Variables whose lifetimes are longer than necessary have several drawbacks:

  • They make the program harder to understand and maintain: For example, should code update the module-wide path string if it only changes the current drive?

  • They pollute their context with their name: As a direct consequence of this, namespace-level variables, which are the most visible of all, are also the worst (see Item 10).

  • They can't always be sensibly initialized: Never declare a variable before you can initialize it sensibly. Uninitialized variables are a pervasive source of bugs in all C and C++ programs, and they require our proactive attention because they can't always be detected by compilers (see Item 19).

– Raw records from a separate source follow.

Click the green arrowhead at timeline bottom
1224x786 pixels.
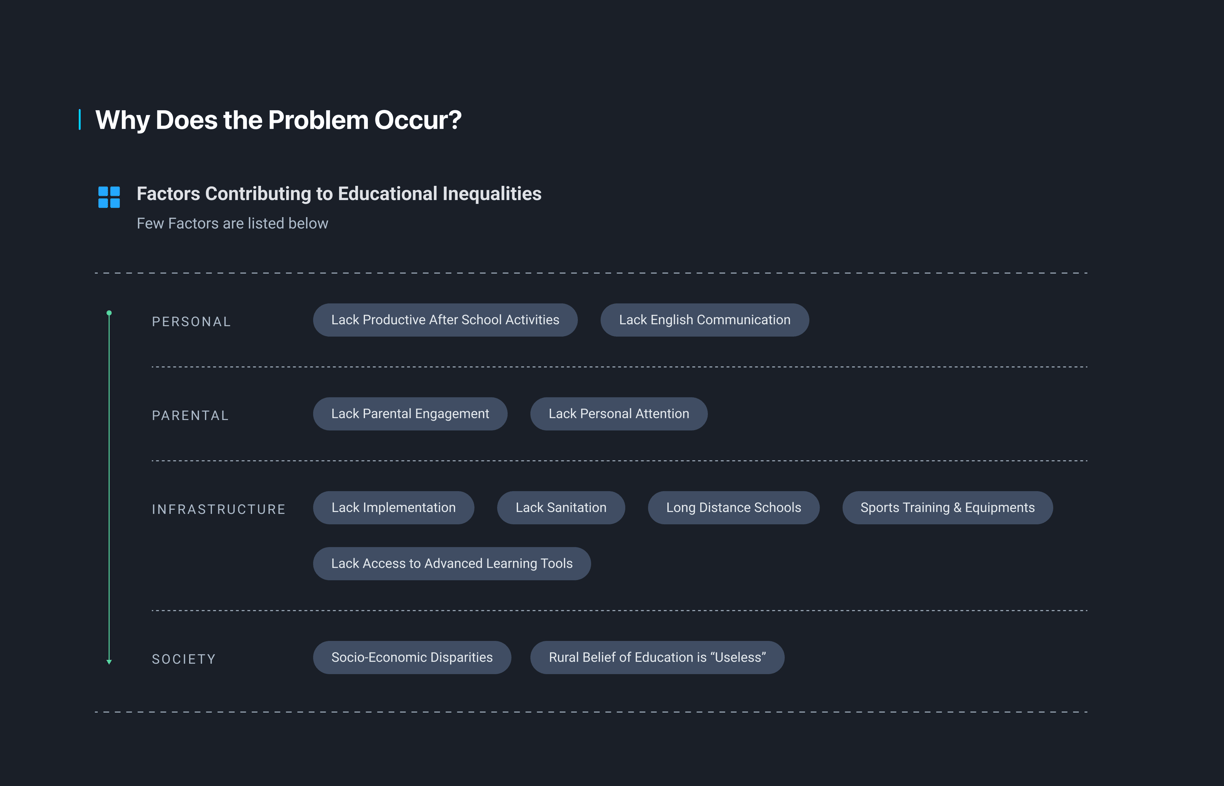[x=109, y=661]
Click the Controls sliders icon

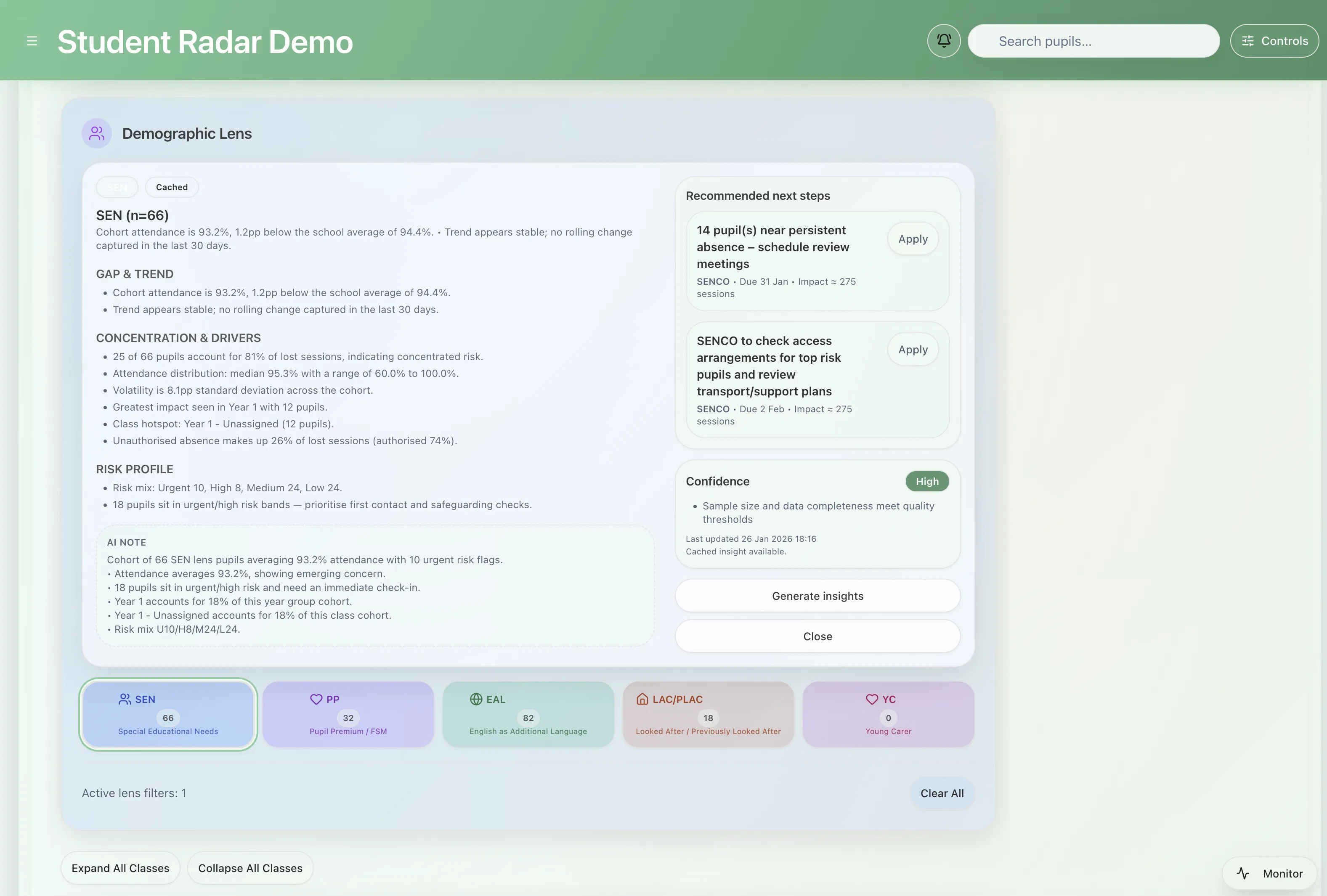click(1247, 41)
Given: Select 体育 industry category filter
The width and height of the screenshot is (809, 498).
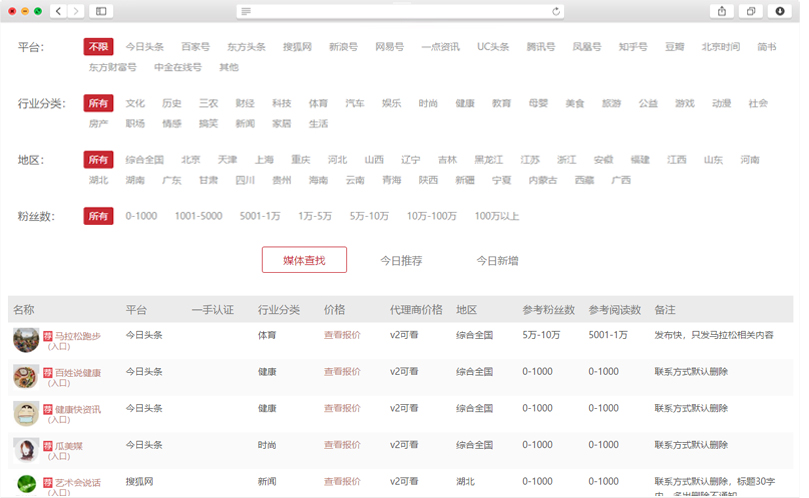Looking at the screenshot, I should (x=318, y=103).
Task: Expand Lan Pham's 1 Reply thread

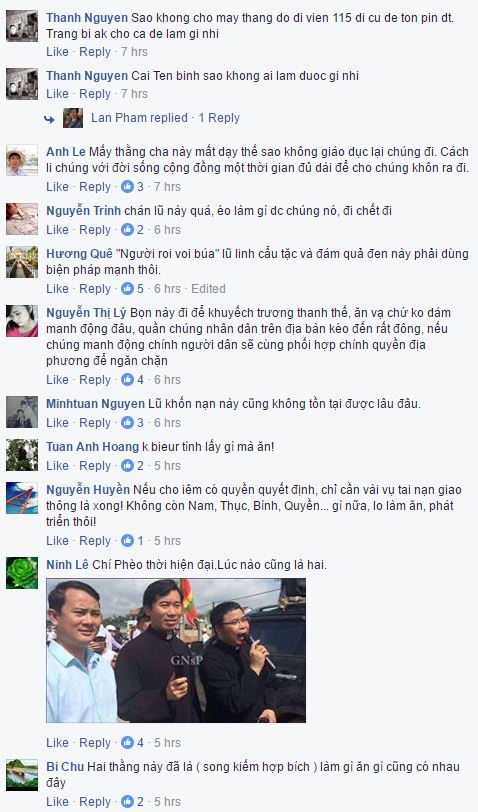Action: point(219,118)
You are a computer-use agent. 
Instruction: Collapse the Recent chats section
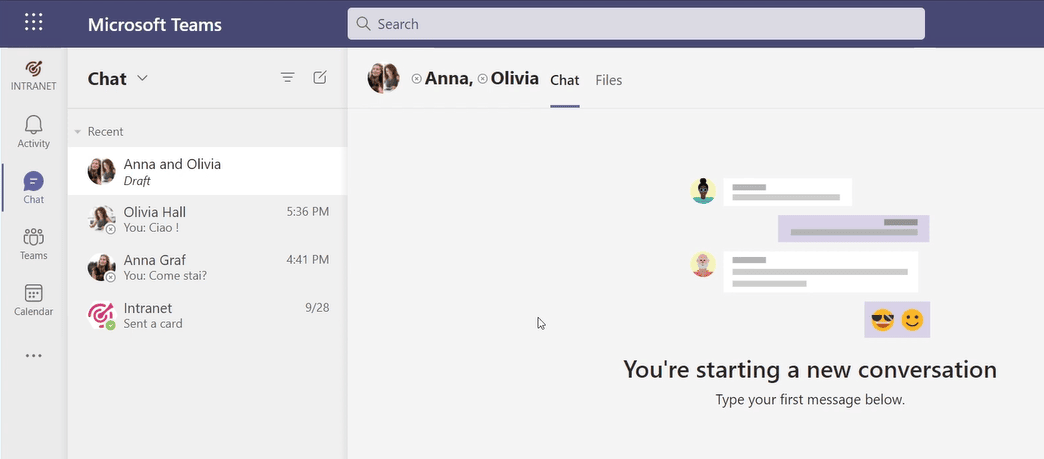click(79, 132)
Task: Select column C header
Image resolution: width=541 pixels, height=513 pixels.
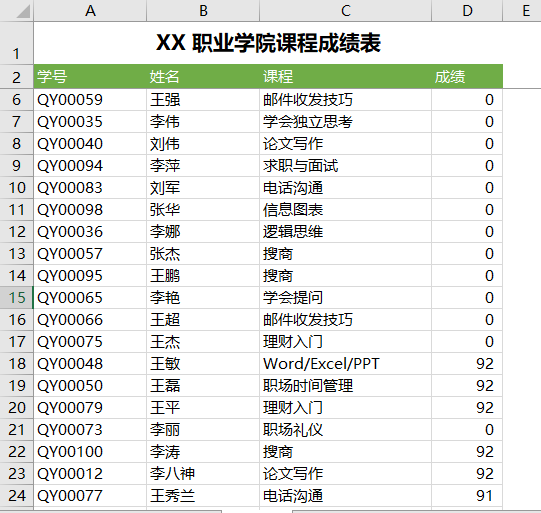Action: point(345,11)
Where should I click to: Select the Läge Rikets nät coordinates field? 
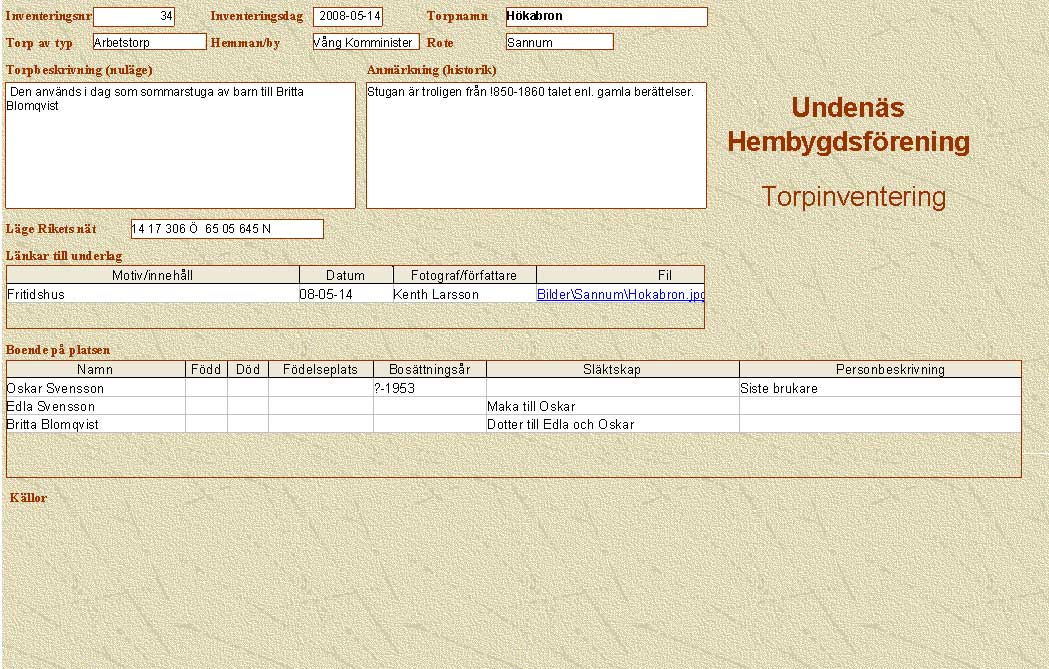click(227, 229)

In particular, older versions of C before [C99] required variables to be defined only at the beginning of a scope; this style is obsolete in C++. A serious problem with this restriction is that at the beginning of the scope you often don't yet have enough information to initialize variables with pertinent information. This leaves you with two choiceseither initialize with some default blank value (e.g., zero), which is usually wasteful and can lead to errors if the variable ends up being used before it has a useful state, or leave them uninitialized, which is dangerous. An uninitialized variable of user-defined types will self-initialize to some blank value.

The cure is simple: Define each variable as locally as you can, which is usually exactly the point where you also have enough data to initialize it and immediately before its first use.